Attribute Permissions

Purpose and Scope

Attribute Permissions empower you with the ability to shape and control access to specific Attributes within Dataclasses. These permissions dictate what actions and interactions users are allowed to perform on individual Attributes.

Configuring Attribute Permissions

Attribute-level permissions hold the power to override or supplement those set at the Dataclass level. To set Attribute permissions for a specific privilige:

  • Choose the resource name, like the netProfitMargin in the Reporting dataclass, from the dropdown list.
  • Alternatively, type the resource name, such as netProfitMargin in the Reporting dataclass, directly into the search bar.
info

The icon in the dropdown list indicates Attribute ressources.

Hierarchy and Overrides

While Dataclass permissions cascade down to more specific Attributes levels, they remain adaptable, allowing for overrides or supplements as required.

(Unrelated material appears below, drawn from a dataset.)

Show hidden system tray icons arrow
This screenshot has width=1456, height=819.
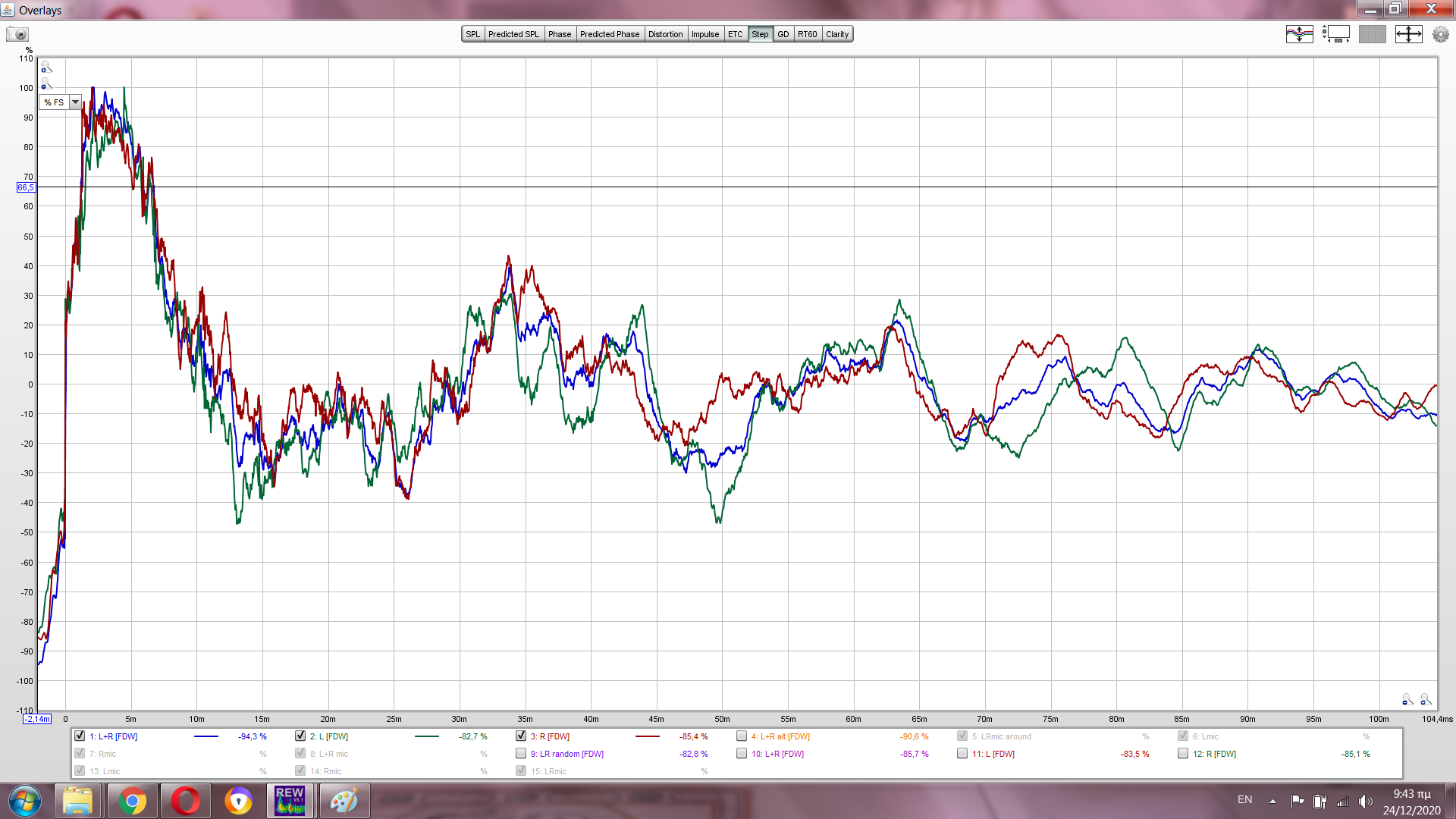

For instance, the ManageReports privilege, assigned to users with the Sales Manager role, allows unrestricted access to the Reporting Dataclass.

However, this inadvertently exposes sensitive data, such as netProfitMargin and totalExpenses attributes, to individuals outside the financial department. Consider a scenario where a user with a Sales Manager role attempts an HTTP request to the netProfitMargin attribute REST API endpoint. Unchecked data access of this nature permits unauthorized actions:

To address this, it is essential to refine Attributes permissions and narrow the scope of these resources:



Setting Attributes permissions in the ManageFinancials privilege allows the ManageReports privilege to explore the Reporting Dataclass while restricting access to confidential resources, such as the netProfitMargin and totalExpenses attributes.

The presence of __INVALID: 1 indicates that the attribute is marked as invalid, signaling that the user making the request lacks the necessary permissions to access or modify it.

info

In this context, the permissions set at the ManageReports privilege is overridden by the ManageFinancials privilege. Consequently, individuals with a Sales Manager role lose access to the netProfitMargin and totalExpenses attributes.